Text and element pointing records
************

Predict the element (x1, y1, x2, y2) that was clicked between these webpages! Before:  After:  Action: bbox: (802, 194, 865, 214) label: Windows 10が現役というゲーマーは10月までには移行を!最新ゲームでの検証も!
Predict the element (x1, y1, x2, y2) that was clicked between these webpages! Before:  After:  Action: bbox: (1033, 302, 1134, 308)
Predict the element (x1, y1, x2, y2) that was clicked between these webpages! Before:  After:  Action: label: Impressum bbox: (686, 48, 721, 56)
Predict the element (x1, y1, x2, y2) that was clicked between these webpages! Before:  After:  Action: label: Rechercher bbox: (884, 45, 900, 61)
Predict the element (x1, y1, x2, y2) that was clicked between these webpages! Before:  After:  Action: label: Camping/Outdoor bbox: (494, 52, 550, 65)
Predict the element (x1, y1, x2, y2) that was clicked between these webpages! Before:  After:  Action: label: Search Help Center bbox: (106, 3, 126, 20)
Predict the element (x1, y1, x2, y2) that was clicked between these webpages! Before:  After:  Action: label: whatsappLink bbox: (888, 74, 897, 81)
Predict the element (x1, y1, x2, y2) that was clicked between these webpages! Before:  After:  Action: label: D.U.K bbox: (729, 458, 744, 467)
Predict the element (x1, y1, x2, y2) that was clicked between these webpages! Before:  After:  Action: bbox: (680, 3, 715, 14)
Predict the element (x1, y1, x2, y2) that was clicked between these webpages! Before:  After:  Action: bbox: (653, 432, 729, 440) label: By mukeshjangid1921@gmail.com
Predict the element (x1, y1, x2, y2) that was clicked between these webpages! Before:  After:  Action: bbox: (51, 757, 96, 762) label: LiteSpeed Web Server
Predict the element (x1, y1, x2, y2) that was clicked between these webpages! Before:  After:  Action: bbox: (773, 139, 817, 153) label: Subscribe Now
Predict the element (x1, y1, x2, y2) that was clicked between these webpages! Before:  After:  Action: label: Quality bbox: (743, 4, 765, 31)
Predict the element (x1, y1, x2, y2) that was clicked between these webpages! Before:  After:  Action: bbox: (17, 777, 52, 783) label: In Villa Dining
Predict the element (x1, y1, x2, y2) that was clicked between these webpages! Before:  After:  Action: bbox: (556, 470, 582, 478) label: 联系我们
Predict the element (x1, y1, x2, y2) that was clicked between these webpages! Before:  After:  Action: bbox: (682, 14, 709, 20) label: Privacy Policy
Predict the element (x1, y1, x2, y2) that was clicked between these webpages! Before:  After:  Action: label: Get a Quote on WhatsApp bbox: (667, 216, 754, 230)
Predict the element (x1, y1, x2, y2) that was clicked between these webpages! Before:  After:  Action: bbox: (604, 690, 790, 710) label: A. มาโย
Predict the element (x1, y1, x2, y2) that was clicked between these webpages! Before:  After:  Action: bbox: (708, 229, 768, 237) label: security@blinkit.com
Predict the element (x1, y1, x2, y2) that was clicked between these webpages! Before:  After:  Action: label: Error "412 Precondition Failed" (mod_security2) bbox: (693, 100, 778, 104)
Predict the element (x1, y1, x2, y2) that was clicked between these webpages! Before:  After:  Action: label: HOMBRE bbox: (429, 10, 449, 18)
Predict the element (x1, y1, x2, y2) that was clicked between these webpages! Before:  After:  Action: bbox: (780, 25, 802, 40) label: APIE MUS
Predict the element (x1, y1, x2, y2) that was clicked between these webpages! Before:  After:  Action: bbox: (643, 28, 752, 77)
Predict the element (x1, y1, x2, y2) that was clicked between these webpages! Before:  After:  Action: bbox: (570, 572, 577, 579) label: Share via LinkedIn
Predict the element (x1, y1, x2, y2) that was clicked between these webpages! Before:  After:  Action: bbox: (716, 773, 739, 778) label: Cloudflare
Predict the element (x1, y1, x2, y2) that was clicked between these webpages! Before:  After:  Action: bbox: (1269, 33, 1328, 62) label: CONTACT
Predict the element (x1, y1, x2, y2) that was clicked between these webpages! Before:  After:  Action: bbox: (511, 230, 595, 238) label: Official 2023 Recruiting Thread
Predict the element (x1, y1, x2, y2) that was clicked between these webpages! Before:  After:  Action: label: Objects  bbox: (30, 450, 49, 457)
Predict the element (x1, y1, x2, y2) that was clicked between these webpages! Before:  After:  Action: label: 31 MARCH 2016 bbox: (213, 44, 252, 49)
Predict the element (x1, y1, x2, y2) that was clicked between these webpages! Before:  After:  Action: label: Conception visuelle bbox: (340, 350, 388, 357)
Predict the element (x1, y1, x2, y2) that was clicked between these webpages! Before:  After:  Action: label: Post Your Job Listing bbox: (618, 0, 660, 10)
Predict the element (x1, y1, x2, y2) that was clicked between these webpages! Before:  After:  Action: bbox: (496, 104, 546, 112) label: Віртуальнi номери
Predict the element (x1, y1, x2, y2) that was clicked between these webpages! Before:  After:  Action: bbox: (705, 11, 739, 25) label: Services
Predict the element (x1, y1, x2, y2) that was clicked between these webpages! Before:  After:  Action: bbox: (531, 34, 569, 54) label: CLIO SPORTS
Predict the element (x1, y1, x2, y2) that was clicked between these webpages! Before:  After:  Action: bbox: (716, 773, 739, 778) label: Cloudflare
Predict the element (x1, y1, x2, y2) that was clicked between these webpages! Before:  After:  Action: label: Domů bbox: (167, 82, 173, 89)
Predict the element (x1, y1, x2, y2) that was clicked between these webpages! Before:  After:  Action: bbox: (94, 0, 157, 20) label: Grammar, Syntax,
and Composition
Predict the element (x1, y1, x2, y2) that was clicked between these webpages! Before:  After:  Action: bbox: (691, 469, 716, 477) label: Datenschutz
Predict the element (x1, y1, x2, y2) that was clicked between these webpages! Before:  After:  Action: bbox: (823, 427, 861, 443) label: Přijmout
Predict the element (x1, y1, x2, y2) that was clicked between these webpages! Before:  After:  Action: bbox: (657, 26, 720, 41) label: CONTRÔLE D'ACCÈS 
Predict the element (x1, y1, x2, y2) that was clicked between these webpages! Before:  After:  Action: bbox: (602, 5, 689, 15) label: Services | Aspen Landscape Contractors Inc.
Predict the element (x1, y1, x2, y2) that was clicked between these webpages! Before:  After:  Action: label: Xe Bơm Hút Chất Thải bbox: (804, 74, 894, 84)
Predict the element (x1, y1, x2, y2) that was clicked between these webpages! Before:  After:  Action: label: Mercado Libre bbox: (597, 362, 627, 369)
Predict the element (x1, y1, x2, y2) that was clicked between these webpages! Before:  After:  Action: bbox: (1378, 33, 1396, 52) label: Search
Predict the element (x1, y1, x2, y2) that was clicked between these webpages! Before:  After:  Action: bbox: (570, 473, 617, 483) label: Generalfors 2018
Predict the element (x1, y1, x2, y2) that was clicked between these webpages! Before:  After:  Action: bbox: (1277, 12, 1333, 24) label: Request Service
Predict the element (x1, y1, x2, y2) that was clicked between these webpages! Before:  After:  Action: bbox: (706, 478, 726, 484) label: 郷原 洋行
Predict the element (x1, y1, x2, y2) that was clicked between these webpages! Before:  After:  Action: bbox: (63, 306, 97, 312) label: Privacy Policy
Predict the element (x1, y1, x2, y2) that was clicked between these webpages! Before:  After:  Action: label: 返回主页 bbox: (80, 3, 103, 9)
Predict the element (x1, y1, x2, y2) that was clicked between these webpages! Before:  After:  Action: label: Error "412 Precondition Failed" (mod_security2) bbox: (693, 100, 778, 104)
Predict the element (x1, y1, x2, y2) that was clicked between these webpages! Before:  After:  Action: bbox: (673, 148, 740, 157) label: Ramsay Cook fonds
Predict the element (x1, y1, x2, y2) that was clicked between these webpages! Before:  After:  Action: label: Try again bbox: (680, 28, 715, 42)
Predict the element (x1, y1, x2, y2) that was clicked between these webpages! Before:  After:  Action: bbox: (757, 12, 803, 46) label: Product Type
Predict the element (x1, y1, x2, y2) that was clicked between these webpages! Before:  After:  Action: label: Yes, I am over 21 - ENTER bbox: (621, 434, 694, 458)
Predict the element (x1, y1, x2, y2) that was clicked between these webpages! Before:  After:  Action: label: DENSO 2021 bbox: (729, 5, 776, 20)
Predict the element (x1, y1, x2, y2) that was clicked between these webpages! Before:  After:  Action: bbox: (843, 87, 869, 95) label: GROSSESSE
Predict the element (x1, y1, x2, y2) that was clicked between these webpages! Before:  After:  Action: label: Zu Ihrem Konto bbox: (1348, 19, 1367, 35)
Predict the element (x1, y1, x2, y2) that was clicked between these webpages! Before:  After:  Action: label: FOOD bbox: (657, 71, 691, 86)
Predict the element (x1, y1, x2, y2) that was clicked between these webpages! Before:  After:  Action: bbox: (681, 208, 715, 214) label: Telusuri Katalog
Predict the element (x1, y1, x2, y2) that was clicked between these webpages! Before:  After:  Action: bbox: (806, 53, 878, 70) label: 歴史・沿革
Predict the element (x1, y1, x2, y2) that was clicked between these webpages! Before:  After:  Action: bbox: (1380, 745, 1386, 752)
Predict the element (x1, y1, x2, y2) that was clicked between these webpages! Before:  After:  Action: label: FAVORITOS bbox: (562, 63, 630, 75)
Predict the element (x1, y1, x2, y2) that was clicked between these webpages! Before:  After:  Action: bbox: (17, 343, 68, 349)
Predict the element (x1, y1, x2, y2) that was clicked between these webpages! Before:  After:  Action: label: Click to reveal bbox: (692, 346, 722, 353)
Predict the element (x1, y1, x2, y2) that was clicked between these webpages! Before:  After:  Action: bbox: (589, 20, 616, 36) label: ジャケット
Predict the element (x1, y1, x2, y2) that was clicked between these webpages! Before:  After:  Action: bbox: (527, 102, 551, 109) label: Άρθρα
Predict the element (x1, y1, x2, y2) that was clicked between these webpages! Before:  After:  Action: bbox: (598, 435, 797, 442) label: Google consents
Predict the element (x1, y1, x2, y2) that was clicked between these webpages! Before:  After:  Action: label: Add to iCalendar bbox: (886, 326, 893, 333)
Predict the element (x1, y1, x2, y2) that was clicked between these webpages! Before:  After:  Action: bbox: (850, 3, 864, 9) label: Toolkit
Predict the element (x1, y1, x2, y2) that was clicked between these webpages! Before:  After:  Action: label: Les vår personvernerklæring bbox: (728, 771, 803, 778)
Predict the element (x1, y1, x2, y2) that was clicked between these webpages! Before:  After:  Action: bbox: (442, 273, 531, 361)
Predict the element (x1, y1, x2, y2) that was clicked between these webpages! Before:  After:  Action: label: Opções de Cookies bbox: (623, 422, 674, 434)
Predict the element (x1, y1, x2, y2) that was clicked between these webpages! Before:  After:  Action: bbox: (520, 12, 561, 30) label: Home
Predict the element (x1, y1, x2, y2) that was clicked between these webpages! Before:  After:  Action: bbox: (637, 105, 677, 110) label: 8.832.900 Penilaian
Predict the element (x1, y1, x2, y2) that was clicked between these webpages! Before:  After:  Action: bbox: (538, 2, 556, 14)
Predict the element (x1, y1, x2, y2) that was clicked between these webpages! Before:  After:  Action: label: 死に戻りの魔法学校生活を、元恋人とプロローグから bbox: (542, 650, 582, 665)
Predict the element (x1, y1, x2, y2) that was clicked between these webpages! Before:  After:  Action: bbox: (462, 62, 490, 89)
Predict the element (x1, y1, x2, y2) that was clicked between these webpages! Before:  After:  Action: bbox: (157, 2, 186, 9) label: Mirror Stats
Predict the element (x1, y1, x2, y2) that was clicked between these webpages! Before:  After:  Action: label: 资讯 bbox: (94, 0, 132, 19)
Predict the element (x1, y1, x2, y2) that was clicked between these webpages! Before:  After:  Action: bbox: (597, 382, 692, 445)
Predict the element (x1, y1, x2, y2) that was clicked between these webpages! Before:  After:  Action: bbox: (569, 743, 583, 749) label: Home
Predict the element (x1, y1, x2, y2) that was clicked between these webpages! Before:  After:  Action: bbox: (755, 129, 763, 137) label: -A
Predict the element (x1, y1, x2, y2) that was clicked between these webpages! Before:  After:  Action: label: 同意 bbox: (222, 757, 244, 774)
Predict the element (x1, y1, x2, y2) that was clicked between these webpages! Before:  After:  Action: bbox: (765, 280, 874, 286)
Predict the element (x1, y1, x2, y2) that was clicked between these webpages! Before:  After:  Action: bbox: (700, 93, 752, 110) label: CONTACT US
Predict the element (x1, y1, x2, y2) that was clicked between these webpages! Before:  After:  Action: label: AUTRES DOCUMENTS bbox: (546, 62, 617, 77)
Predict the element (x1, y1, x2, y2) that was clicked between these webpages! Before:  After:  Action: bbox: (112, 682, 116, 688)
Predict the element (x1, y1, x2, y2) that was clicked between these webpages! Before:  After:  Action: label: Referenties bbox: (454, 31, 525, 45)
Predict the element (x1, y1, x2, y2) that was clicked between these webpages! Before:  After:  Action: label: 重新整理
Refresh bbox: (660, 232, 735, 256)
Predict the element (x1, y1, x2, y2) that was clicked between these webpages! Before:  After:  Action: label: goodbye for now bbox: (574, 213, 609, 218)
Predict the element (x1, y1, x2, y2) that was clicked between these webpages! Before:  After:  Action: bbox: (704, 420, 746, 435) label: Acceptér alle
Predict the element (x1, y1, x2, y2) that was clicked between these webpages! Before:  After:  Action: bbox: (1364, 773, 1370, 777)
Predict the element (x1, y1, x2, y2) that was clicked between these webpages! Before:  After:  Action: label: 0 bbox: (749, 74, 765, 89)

************

== Exercise objective ==
Copy the entries above word for word, from the very first one down to and including the line that contains "label: By mukeshjangid1921@gmail.com".

== Exercise solution ==
Predict the element (x1, y1, x2, y2) that was clicked between these webpages! Before:  After:  Action: bbox: (802, 194, 865, 214) label: Windows 10が現役というゲーマーは10月までには移行を!最新ゲームでの検証も!
Predict the element (x1, y1, x2, y2) that was clicked between these webpages! Before:  After:  Action: bbox: (1033, 302, 1134, 308)
Predict the element (x1, y1, x2, y2) that was clicked between these webpages! Before:  After:  Action: label: Impressum bbox: (686, 48, 721, 56)
Predict the element (x1, y1, x2, y2) that was clicked between these webpages! Before:  After:  Action: label: Rechercher bbox: (884, 45, 900, 61)
Predict the element (x1, y1, x2, y2) that was clicked between these webpages! Before:  After:  Action: label: Camping/Outdoor bbox: (494, 52, 550, 65)
Predict the element (x1, y1, x2, y2) that was clicked between these webpages! Before:  After:  Action: label: Search Help Center bbox: (106, 3, 126, 20)
Predict the element (x1, y1, x2, y2) that was clicked between these webpages! Before:  After:  Action: label: whatsappLink bbox: (888, 74, 897, 81)
Predict the element (x1, y1, x2, y2) that was clicked between these webpages! Before:  After:  Action: label: D.U.K bbox: (729, 458, 744, 467)
Predict the element (x1, y1, x2, y2) that was clicked between these webpages! Before:  After:  Action: bbox: (680, 3, 715, 14)
Predict the element (x1, y1, x2, y2) that was clicked between these webpages! Before:  After:  Action: bbox: (653, 432, 729, 440) label: By mukeshjangid1921@gmail.com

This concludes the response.